-- Task statement --
Output exactly the lines from the one with "Close the Choose tag type panel" to the close of the records below, first and last included.

-- Material to process --

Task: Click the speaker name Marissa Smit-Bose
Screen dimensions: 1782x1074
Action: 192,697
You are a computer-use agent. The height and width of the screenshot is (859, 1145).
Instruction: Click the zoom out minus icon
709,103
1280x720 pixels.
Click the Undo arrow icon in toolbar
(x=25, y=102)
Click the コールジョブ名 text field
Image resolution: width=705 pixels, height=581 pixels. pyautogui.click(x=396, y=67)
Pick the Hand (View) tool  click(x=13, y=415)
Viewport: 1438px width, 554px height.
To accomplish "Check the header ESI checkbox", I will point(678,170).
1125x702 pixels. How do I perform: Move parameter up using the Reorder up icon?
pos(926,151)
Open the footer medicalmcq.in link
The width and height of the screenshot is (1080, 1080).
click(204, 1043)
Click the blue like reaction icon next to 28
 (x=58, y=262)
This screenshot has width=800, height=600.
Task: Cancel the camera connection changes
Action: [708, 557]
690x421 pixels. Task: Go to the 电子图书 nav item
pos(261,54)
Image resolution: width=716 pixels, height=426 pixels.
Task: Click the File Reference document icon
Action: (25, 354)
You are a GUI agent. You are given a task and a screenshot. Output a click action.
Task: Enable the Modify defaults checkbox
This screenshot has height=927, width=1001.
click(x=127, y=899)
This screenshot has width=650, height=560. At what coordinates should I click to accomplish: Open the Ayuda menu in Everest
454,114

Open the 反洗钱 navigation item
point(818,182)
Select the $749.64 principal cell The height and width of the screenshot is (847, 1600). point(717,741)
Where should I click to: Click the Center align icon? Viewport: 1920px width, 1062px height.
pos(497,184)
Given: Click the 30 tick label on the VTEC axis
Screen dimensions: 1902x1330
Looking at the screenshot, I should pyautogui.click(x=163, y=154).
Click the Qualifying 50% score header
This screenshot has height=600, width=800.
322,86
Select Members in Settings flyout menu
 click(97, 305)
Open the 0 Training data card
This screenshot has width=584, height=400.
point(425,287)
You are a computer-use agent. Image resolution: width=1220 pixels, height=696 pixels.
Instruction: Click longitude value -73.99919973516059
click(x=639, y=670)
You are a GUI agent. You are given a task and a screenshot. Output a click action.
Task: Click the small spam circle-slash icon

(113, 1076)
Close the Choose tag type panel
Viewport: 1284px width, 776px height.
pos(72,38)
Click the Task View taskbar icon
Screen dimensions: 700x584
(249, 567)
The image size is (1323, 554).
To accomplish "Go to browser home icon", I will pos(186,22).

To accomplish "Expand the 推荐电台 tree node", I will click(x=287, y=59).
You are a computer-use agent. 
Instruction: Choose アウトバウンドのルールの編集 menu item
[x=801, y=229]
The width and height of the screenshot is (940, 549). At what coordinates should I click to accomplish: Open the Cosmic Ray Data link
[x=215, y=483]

-- Solution --
Close the Choose tag type panel
Viewport: 1284px width, 776px height.
pos(72,38)
Click the Task View taskbar icon
Screen dimensions: 700x584
(249, 567)
The image size is (1323, 554).
To accomplish "Go to browser home icon", I will pos(186,22).

To accomplish "Expand the 推荐电台 tree node", I will click(x=287, y=59).
You are a computer-use agent. 
Instruction: Choose アウトバウンドのルールの編集 menu item
[x=801, y=229]
The width and height of the screenshot is (940, 549). At what coordinates should I click to accomplish: Open the Cosmic Ray Data link
[x=215, y=483]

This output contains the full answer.